> **Exercise brief**:
Copy out everything in the records from the line containing "Task: Click the Models cube icon" down to the line containing "Action: (93, 408)", with both of those lines included. Leave the pictures out of your copy.

[Entries for locating words and elements]
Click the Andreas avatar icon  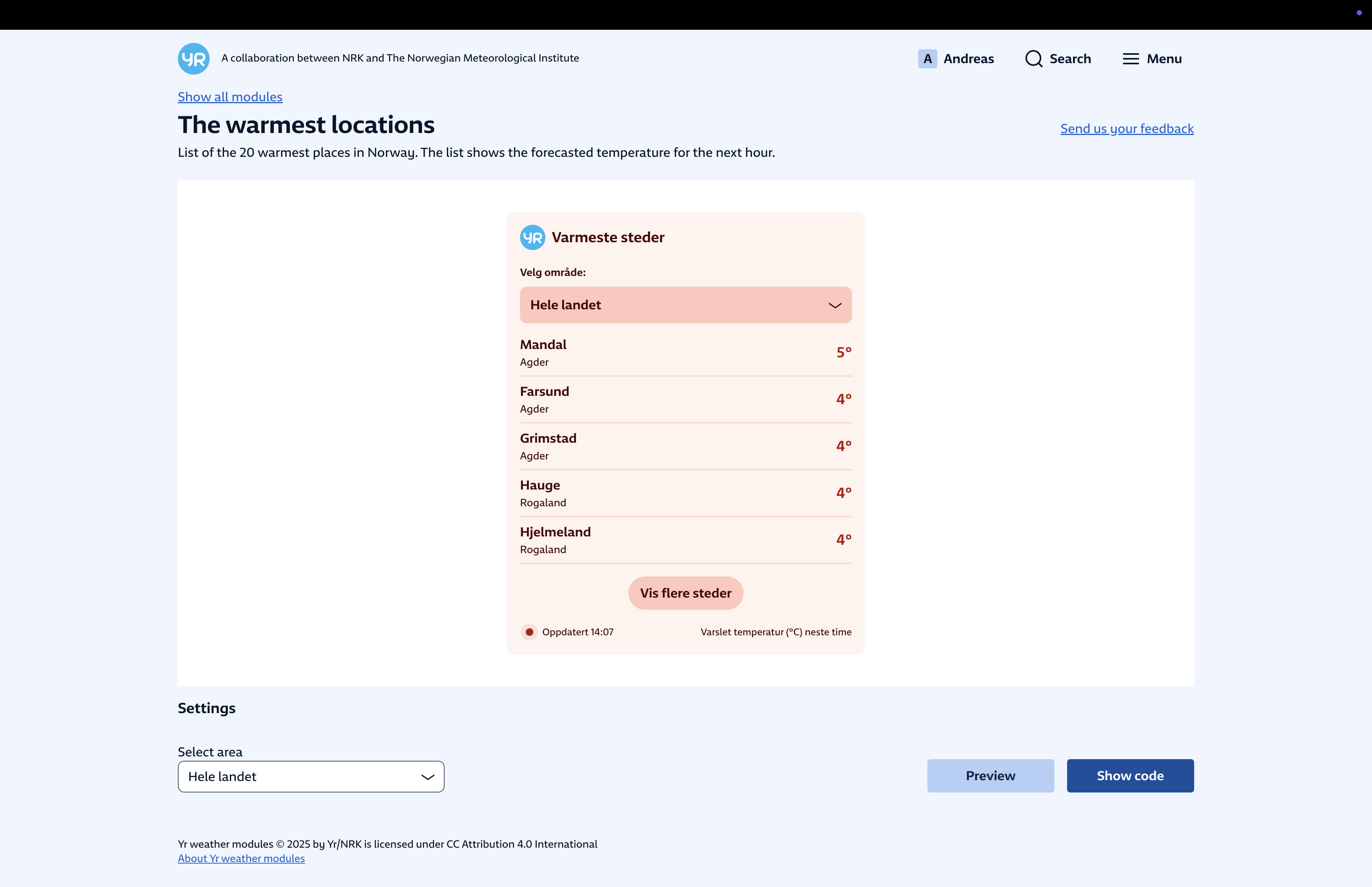[x=927, y=59]
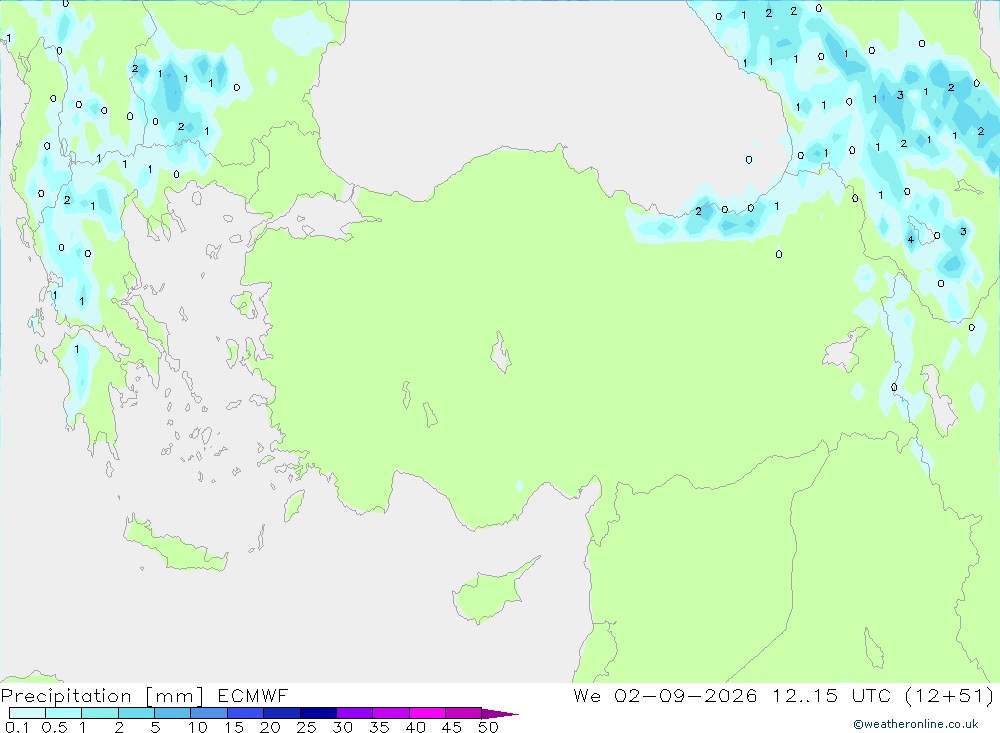Choose the dark navy 25–30 mm legend swatch
The width and height of the screenshot is (1000, 733).
pos(318,713)
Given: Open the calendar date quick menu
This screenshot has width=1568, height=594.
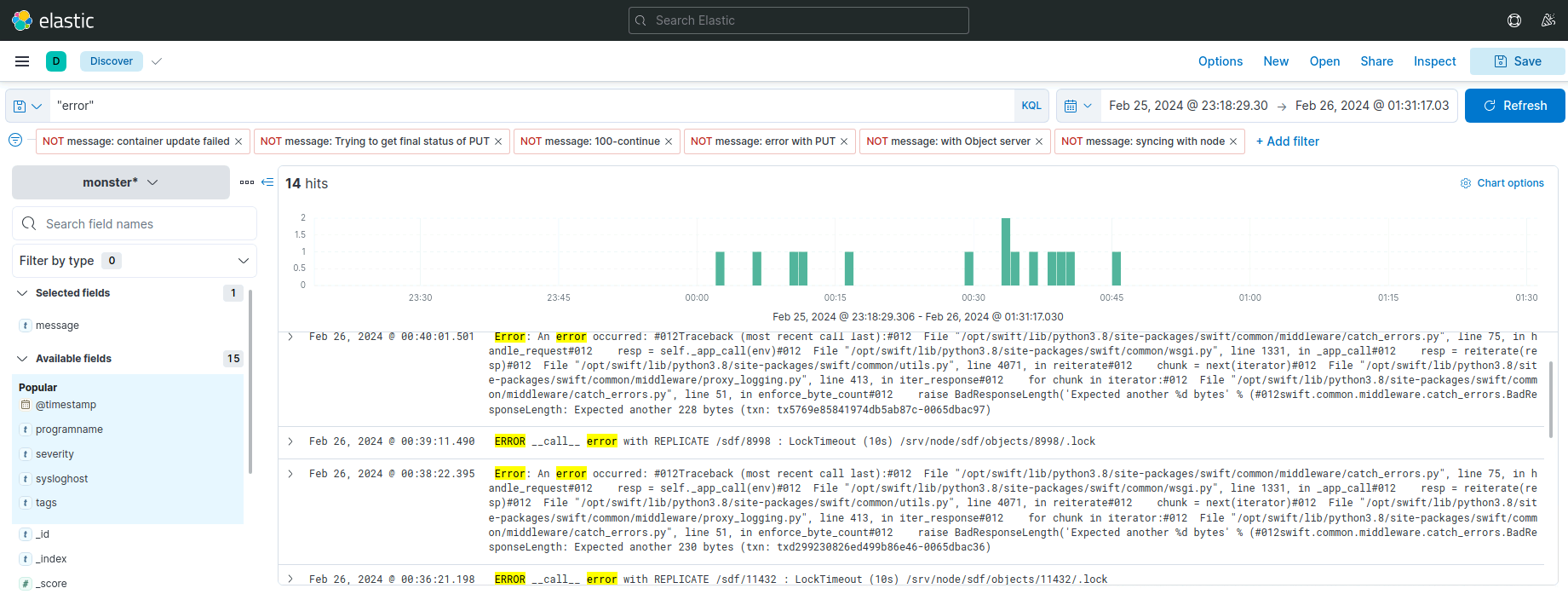Looking at the screenshot, I should (1077, 107).
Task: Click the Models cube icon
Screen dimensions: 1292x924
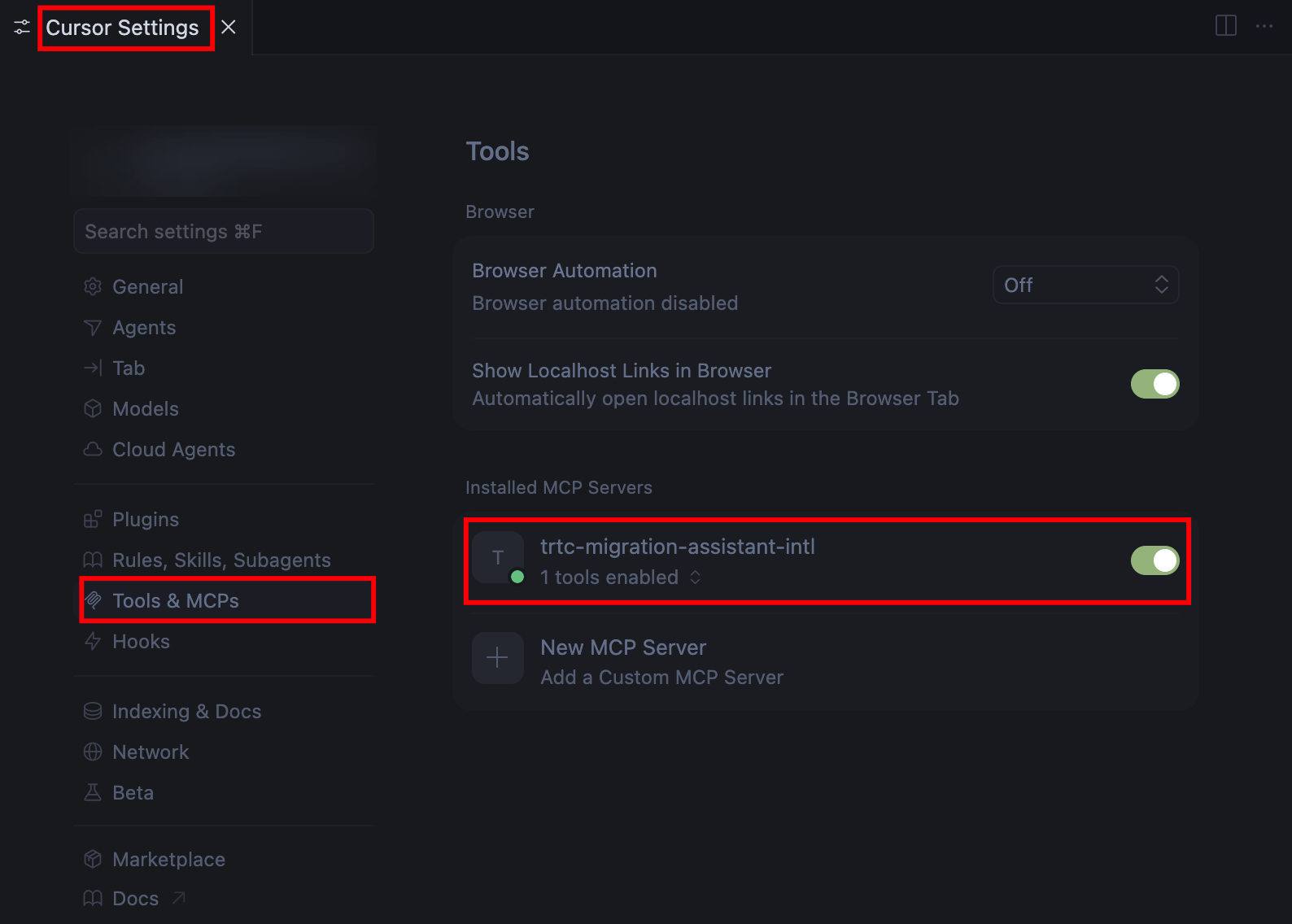Action: (93, 408)
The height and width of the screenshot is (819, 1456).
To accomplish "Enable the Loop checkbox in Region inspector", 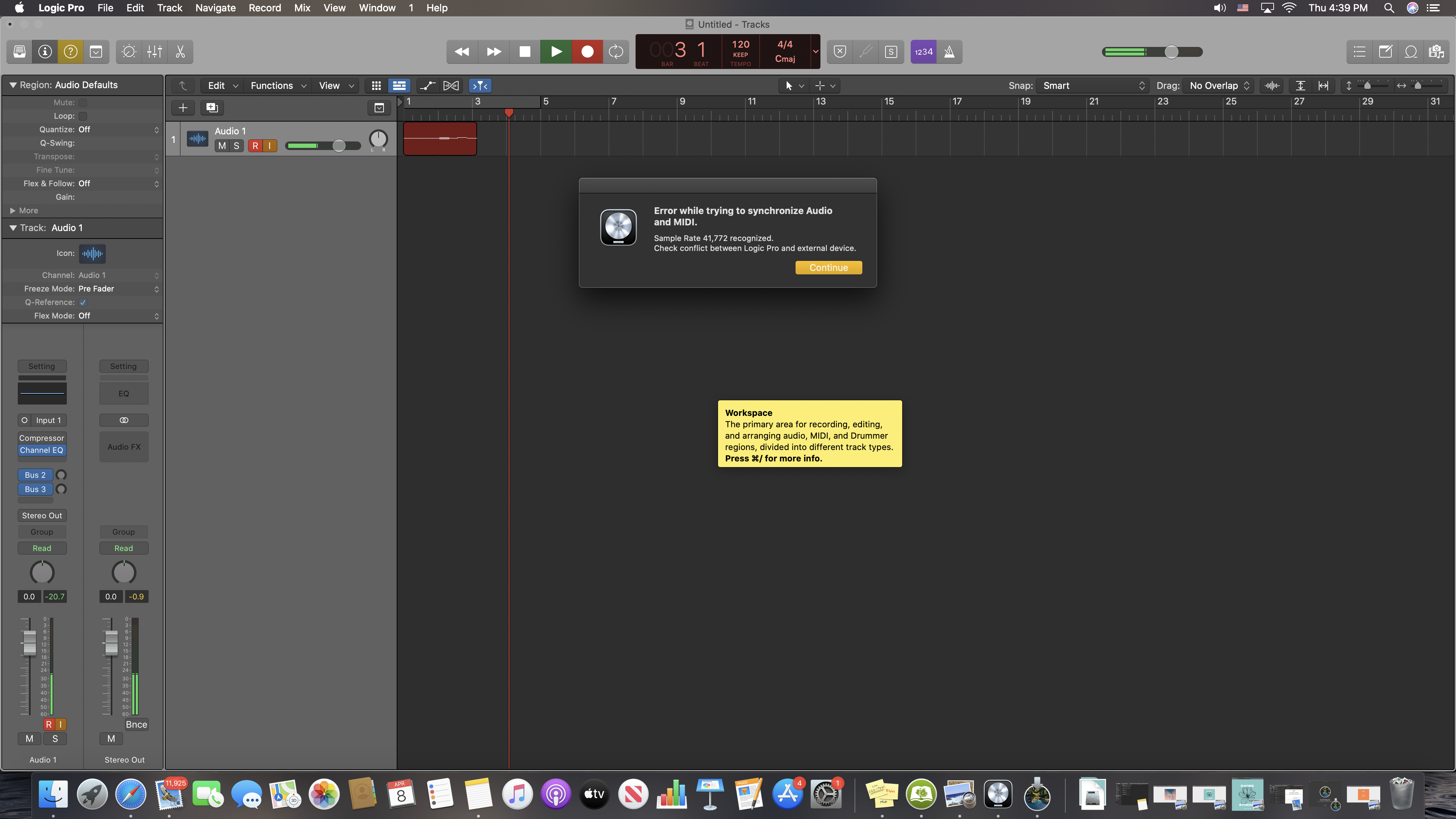I will point(83,116).
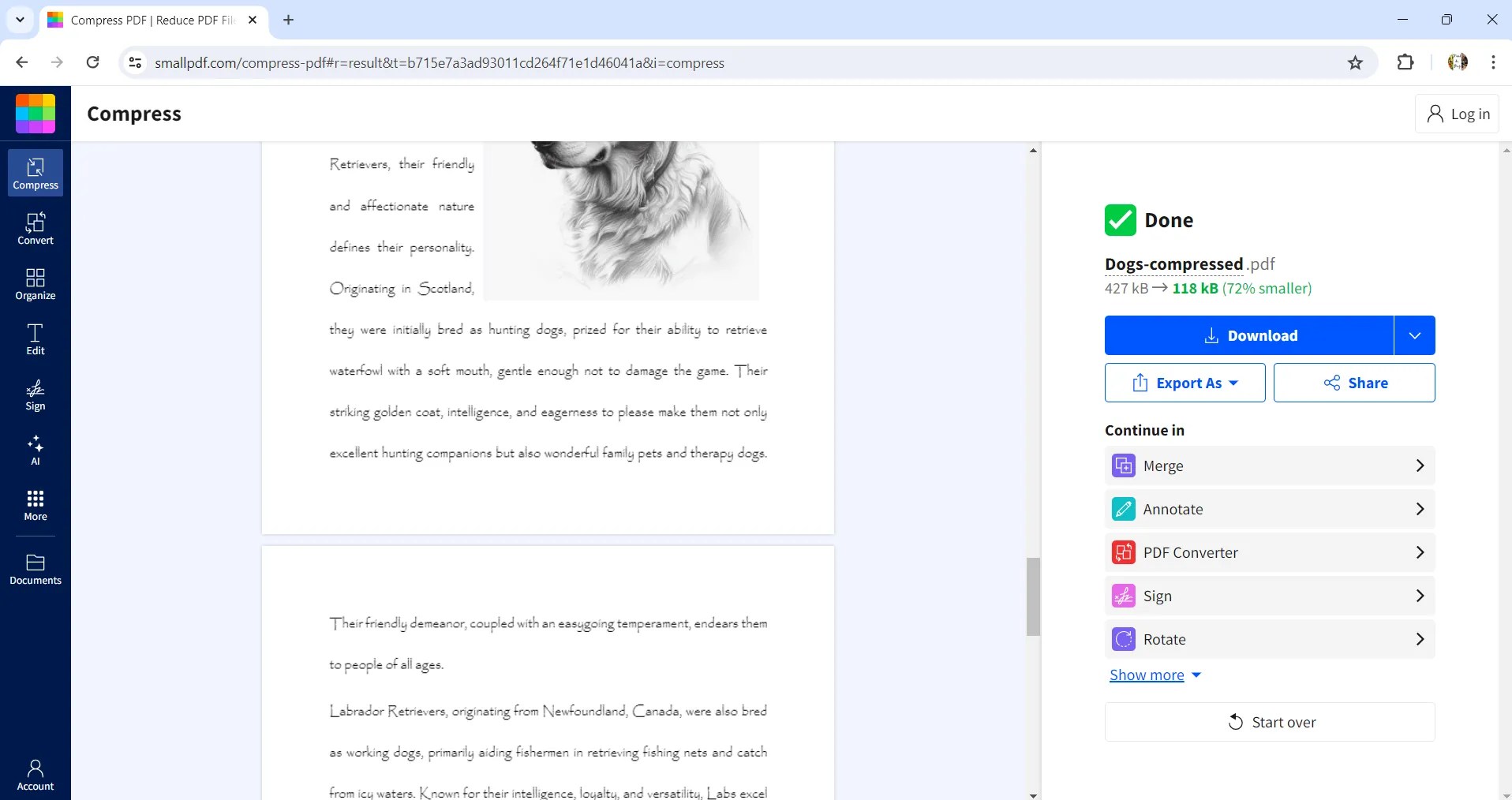The width and height of the screenshot is (1512, 800).
Task: Open the More tools panel
Action: point(35,505)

> **Written solution**:
Task: Click the Models cube icon
Screen dimensions: 1292x924
Action: (93, 408)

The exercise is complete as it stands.